Segment Start: Task input

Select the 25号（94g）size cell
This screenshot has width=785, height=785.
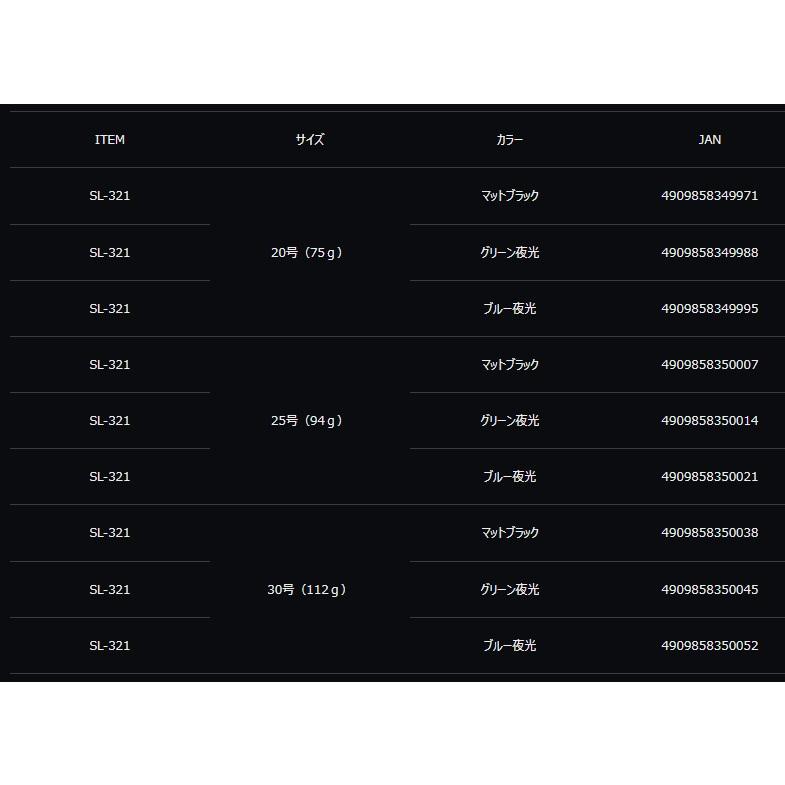point(307,421)
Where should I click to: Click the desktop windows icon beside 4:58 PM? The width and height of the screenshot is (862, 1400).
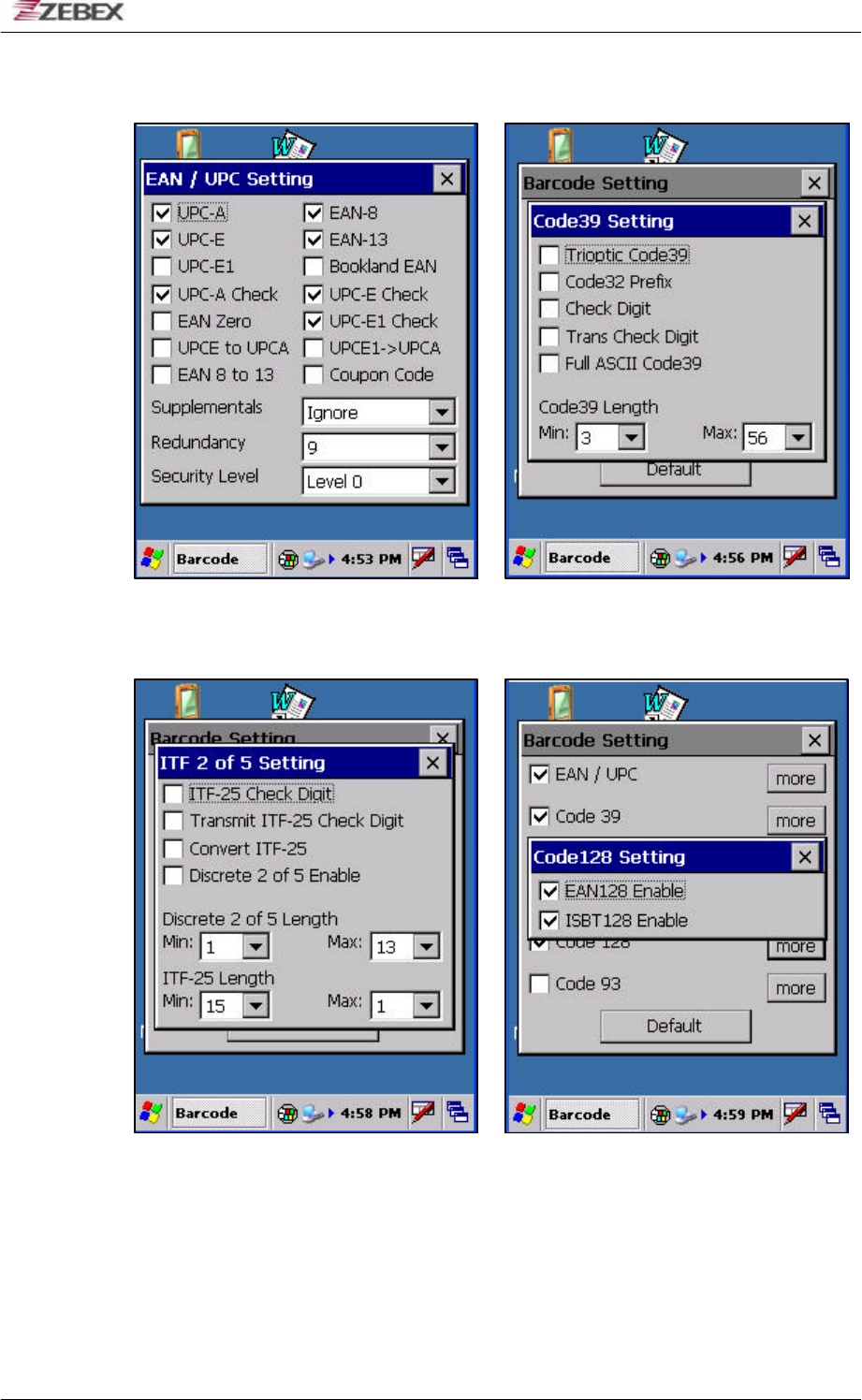coord(458,1112)
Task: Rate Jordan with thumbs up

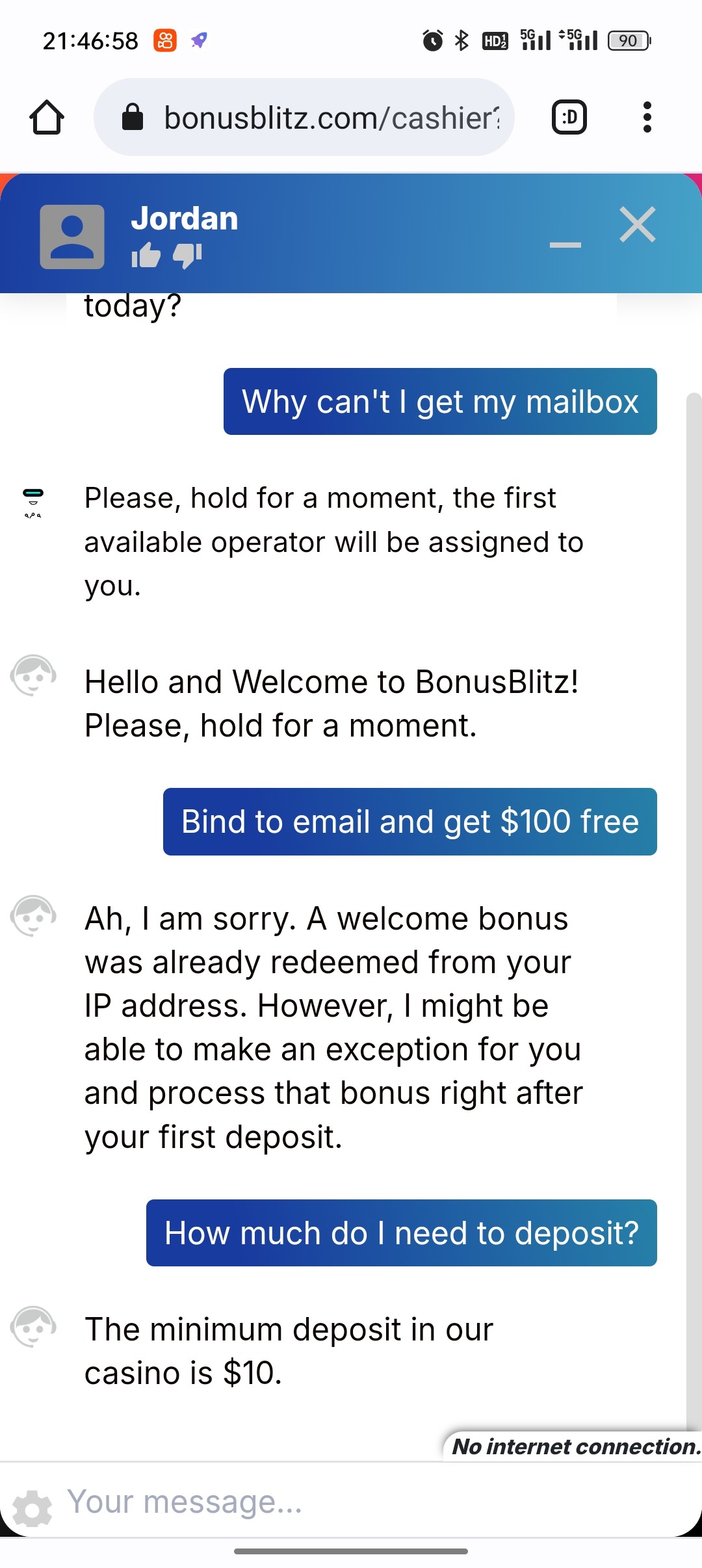Action: (146, 255)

Segment End: Task input

▸ Prompt
Could you write out every line above exactly as it stands, with no images?

▸ Solution to this task
Select the 25号（94g）size cell
This screenshot has width=785, height=785.
point(307,421)
Where should I click to: Click the desktop windows icon beside 4:58 PM? The width and height of the screenshot is (862, 1400).
coord(458,1112)
Task: Rate Jordan with thumbs up

Action: (146, 255)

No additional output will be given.